# Quantum Computing -based Optimization for Sustainable Data Workflows in Cloud Infrastructures

by [Valter Uotila](https://researchportal.helsinki.fi/en/persons/valter-johan-edvard-uotila), PhD student, [Unified Database Management Systems](https://www2.helsinki.fi/en/researchgroups/unified-database-management-systems-udbms/news), University of Helsinki

This is necessarily just a specified and modified the shortest path finding applied to the problem presented in the document that comes along with the implementation.

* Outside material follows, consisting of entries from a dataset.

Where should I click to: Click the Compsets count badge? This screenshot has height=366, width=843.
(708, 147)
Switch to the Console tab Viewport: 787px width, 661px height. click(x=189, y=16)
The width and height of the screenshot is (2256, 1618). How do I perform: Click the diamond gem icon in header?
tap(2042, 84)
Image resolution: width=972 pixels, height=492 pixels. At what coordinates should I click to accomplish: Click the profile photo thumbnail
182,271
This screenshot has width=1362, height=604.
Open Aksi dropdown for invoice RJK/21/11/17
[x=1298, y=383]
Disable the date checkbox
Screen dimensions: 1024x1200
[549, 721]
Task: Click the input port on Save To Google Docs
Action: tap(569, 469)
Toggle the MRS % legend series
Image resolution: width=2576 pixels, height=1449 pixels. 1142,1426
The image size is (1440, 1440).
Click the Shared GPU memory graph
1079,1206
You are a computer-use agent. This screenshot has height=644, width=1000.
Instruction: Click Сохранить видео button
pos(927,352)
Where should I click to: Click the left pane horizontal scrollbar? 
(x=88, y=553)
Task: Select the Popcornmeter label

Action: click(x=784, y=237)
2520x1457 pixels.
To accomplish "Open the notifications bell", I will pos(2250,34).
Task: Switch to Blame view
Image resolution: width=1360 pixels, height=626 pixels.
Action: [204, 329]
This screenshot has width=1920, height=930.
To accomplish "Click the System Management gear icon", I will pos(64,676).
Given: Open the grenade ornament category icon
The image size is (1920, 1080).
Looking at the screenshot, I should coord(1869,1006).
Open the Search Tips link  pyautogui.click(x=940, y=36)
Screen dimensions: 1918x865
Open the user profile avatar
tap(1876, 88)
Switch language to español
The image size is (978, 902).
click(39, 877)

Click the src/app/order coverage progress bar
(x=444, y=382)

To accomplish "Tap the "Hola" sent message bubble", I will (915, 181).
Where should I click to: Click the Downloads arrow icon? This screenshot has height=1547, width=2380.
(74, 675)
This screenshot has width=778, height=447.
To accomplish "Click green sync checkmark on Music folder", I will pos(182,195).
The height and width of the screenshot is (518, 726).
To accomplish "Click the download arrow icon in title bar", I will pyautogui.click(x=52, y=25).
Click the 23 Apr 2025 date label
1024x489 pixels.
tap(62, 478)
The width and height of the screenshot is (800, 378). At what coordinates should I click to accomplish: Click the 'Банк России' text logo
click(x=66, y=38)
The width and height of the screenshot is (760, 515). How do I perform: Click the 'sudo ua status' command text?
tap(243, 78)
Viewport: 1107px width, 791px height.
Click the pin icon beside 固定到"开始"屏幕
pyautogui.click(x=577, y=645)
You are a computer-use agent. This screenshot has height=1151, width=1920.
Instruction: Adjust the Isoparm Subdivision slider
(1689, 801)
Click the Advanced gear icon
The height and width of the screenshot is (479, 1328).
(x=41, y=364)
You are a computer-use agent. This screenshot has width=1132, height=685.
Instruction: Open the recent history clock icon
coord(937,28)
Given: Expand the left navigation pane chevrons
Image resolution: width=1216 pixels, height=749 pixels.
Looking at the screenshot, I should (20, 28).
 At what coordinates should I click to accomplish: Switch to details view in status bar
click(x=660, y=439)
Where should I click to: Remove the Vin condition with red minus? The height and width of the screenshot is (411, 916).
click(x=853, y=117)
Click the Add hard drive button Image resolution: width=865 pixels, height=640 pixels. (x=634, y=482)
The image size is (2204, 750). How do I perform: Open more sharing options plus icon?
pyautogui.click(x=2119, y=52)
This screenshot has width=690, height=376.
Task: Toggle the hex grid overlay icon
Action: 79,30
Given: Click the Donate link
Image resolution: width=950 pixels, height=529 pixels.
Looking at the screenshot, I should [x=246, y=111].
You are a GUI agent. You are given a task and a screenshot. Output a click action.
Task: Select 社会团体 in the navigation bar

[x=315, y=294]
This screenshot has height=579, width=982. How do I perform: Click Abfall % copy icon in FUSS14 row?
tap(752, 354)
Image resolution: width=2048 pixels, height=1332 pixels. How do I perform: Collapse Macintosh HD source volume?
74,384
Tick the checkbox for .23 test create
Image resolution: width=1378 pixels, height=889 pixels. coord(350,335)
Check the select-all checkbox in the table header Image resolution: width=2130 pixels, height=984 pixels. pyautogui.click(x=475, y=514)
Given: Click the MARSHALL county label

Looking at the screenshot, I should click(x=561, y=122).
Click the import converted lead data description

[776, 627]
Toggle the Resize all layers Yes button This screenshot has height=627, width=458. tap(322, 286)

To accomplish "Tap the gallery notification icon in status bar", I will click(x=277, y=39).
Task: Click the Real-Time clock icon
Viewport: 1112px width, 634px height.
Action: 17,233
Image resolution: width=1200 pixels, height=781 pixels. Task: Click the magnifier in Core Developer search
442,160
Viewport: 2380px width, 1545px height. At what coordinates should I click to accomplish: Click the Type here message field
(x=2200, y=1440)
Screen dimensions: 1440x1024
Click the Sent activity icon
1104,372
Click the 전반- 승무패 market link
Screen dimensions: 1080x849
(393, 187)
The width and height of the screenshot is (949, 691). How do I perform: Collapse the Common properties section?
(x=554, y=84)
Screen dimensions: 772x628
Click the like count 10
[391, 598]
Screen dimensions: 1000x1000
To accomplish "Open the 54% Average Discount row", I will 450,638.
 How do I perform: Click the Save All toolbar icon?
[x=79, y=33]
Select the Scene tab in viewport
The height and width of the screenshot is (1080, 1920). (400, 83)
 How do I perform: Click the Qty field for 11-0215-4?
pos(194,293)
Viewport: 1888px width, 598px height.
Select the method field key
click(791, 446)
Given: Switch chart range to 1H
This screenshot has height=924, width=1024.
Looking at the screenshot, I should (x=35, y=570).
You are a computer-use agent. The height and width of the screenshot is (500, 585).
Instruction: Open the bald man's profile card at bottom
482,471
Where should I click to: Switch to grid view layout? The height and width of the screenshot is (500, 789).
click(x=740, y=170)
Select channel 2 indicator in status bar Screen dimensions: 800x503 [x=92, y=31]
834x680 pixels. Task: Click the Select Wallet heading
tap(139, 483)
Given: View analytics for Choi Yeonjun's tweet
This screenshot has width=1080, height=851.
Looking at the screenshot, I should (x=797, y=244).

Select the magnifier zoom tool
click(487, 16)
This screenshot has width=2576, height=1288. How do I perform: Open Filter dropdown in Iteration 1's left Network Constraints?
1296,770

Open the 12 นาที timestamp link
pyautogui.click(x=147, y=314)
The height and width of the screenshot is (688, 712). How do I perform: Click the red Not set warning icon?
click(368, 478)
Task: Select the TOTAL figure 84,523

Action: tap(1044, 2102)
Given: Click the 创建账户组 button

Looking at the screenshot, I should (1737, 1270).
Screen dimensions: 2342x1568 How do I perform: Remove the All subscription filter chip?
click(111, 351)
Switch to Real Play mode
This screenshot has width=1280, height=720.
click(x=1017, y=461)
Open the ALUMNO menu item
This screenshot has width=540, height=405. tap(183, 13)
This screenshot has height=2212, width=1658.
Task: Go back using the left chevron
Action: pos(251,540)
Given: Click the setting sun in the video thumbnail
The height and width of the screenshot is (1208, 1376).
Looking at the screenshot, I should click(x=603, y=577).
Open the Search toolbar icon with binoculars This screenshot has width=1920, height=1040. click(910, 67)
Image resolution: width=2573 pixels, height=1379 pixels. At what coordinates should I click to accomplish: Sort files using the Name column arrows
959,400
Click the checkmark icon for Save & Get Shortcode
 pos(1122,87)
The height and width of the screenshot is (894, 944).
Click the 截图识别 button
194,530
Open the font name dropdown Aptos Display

Possible quantum software-harware combinations to solve the problem:

1. Amazon Braket's D-Wave — Advantage and D-Wave — 2000Q
    1. Ocean implementation of this code
2. Amazon Braket's IonQ and Rigetti machines
    1. Qiskit implementation of this code
3. Amazon Braket's simulators
    1. Qiskit implementation of this code
4. D-wave's Leap Advantage
    1. Ocean implementation of this code
5. IBM Quantum systems
    1. Qiskit implementation of this code
6. Local machine
    1. Both Ocean and Qiskit versions

Because I am familiar with the Ocean framework and it is specially designed for formulating QUBOs, I initially formulated the problem using it.

In [1]:
import dimod
from dimod.generators.constraints import combinations

from dwave.system import LeapHybridSampler
from hybrid.reference import KerberosSampler

import json
import itertools
import os
import math

from ipynb.fs.defs.emission_simulator import emission_simulator

notebook_path = os.path.abspath("main.ipynb")

def append_linear_safe(variable, value, linear_dict):
    if variable in linear_dict.keys():
        linear_dict[variable] = linear_dict[variable] + value
    else:
        linear_dict[variable] = value

def append_quadratic_safe(variable, value, quadratic_dict):
    if variable in quadratic_dict.keys():
        quadratic_dict[variable] = quadratic_dict[variable] + value
    else:
        quadratic_dict[variable] = value

## Importing data

In [2]:
cloud_partners_file_path = os.path.join(os.path.dirname(notebook_path), "data/cloud_partners.json")
f = open(cloud_partners_file_path)
partners_root = json.load(f)
cloud_partners = partners_root["cloud_partners"]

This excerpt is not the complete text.